▶ Exercise aim
Give back the full data character for character.

▶ Given data
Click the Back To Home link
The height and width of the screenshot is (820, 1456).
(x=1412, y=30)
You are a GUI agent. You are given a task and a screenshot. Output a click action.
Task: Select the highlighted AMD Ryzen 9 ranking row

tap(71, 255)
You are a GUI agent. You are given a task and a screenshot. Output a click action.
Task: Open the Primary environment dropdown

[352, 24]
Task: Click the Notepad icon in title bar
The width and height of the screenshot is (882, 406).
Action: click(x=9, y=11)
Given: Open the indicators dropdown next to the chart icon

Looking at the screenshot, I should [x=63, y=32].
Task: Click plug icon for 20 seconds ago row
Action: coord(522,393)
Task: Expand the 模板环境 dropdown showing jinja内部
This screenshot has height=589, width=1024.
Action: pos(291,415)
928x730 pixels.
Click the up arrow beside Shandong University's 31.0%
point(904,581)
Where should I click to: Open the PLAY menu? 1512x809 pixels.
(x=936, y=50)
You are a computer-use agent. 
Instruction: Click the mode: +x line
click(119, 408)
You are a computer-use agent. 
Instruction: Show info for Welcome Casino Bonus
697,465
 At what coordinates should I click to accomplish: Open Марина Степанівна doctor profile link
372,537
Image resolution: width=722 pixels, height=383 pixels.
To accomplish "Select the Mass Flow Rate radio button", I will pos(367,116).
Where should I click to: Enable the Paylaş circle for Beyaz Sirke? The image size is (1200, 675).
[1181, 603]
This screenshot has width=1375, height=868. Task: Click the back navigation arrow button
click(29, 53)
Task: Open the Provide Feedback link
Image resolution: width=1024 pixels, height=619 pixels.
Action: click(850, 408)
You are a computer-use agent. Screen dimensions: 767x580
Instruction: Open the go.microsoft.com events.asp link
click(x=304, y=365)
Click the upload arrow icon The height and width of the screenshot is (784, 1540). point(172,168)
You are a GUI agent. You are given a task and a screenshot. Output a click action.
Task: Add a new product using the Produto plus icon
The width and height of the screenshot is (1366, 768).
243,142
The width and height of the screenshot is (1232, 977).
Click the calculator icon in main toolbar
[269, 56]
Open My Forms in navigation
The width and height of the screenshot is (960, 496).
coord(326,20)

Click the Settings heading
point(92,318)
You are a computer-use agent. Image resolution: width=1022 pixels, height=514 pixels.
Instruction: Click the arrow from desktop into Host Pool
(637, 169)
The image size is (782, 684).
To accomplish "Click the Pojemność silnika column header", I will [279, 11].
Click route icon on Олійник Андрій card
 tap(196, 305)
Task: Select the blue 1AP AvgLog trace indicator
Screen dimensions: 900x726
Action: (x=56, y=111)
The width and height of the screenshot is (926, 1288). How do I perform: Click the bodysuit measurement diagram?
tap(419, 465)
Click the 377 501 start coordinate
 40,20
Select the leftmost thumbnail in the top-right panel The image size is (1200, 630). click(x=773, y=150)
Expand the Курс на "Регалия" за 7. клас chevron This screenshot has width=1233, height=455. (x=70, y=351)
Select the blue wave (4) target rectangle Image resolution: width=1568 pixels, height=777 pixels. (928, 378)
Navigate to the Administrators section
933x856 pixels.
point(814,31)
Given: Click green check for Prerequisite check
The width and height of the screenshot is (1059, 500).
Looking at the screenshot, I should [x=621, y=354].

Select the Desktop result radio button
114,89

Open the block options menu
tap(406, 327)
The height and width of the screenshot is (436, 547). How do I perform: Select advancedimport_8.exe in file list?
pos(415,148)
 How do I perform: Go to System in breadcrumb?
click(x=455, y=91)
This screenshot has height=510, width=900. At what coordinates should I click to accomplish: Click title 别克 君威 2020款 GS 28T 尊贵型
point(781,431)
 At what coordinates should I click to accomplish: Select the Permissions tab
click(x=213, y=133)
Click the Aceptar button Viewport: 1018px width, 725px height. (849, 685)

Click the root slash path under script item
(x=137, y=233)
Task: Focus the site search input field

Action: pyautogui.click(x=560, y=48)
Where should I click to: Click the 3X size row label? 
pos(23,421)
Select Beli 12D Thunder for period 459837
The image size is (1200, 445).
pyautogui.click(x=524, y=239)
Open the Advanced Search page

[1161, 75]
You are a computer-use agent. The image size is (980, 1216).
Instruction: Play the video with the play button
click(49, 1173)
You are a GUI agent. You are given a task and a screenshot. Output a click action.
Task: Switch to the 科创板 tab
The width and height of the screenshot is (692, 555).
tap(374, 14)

▶ Response to this exercise
Click the Back To Home link
The height and width of the screenshot is (820, 1456).
(x=1412, y=30)
You are a GUI agent. You are given a task and a screenshot. Output a click action.
Task: Select the highlighted AMD Ryzen 9 ranking row

tap(71, 255)
You are a GUI agent. You are given a task and a screenshot. Output a click action.
Task: Open the Primary environment dropdown

[352, 24]
Task: Click the Notepad icon in title bar
The width and height of the screenshot is (882, 406).
Action: click(x=9, y=11)
Given: Open the indicators dropdown next to the chart icon

Looking at the screenshot, I should [x=63, y=32].
Task: Click plug icon for 20 seconds ago row
Action: coord(522,393)
Task: Expand the 模板环境 dropdown showing jinja内部
This screenshot has height=589, width=1024.
Action: pos(291,415)
928x730 pixels.
Click the up arrow beside Shandong University's 31.0%
point(904,581)
Where should I click to: Open the PLAY menu? 1512x809 pixels.
(x=936, y=50)
You are a computer-use agent. 
Instruction: Click the mode: +x line
click(119, 408)
You are a computer-use agent. 
Instruction: Show info for Welcome Casino Bonus
697,465
 At what coordinates should I click to accomplish: Open Марина Степанівна doctor profile link
372,537
Image resolution: width=722 pixels, height=383 pixels.
To accomplish "Select the Mass Flow Rate radio button", I will pos(367,116).
Where should I click to: Enable the Paylaş circle for Beyaz Sirke? The image size is (1200, 675).
[1181, 603]
This screenshot has width=1375, height=868. Task: Click the back navigation arrow button
click(29, 53)
Task: Open the Provide Feedback link
Image resolution: width=1024 pixels, height=619 pixels.
Action: click(850, 408)
You are a computer-use agent. Screen dimensions: 767x580
Instruction: Open the go.microsoft.com events.asp link
click(x=304, y=365)
Click the upload arrow icon The height and width of the screenshot is (784, 1540). point(172,168)
You are a GUI agent. You are given a task and a screenshot. Output a click action.
Task: Add a new product using the Produto plus icon
The width and height of the screenshot is (1366, 768).
243,142
The width and height of the screenshot is (1232, 977).
Click the calculator icon in main toolbar
[269, 56]
Open My Forms in navigation
The width and height of the screenshot is (960, 496).
coord(326,20)

Click the Settings heading
point(92,318)
You are a computer-use agent. Image resolution: width=1022 pixels, height=514 pixels.
Instruction: Click the arrow from desktop into Host Pool
(637, 169)
The image size is (782, 684).
To accomplish "Click the Pojemność silnika column header", I will [279, 11].
Click route icon on Олійник Андрій card
 tap(196, 305)
Task: Select the blue 1AP AvgLog trace indicator
Screen dimensions: 900x726
Action: (x=56, y=111)
The width and height of the screenshot is (926, 1288). How do I perform: Click the bodysuit measurement diagram?
tap(419, 465)
Click the 377 501 start coordinate
 40,20
Select the leftmost thumbnail in the top-right panel The image size is (1200, 630). click(x=773, y=150)
Expand the Курс на "Регалия" за 7. клас chevron This screenshot has width=1233, height=455. (x=70, y=351)
Select the blue wave (4) target rectangle Image resolution: width=1568 pixels, height=777 pixels. (928, 378)
Navigate to the Administrators section
933x856 pixels.
point(814,31)
Given: Click green check for Prerequisite check
The width and height of the screenshot is (1059, 500).
Looking at the screenshot, I should [x=621, y=354].

Select the Desktop result radio button
114,89

Open the block options menu
tap(406, 327)
The height and width of the screenshot is (436, 547). How do I perform: Select advancedimport_8.exe in file list?
pos(415,148)
 How do I perform: Go to System in breadcrumb?
click(x=455, y=91)
This screenshot has height=510, width=900. At what coordinates should I click to accomplish: Click title 别克 君威 2020款 GS 28T 尊贵型
point(781,431)
 At what coordinates should I click to accomplish: Select the Permissions tab
click(x=213, y=133)
Click the Aceptar button Viewport: 1018px width, 725px height. (849, 685)

Click the root slash path under script item
(x=137, y=233)
Task: Focus the site search input field

Action: pyautogui.click(x=560, y=48)
Where should I click to: Click the 3X size row label? 
pos(23,421)
Select Beli 12D Thunder for period 459837
The image size is (1200, 445).
pyautogui.click(x=524, y=239)
Open the Advanced Search page

[1161, 75]
You are a computer-use agent. The image size is (980, 1216).
Instruction: Play the video with the play button
click(49, 1173)
You are a GUI agent. You are given a task and a screenshot. Output a click action.
Task: Switch to the 科创板 tab
The width and height of the screenshot is (692, 555).
tap(374, 14)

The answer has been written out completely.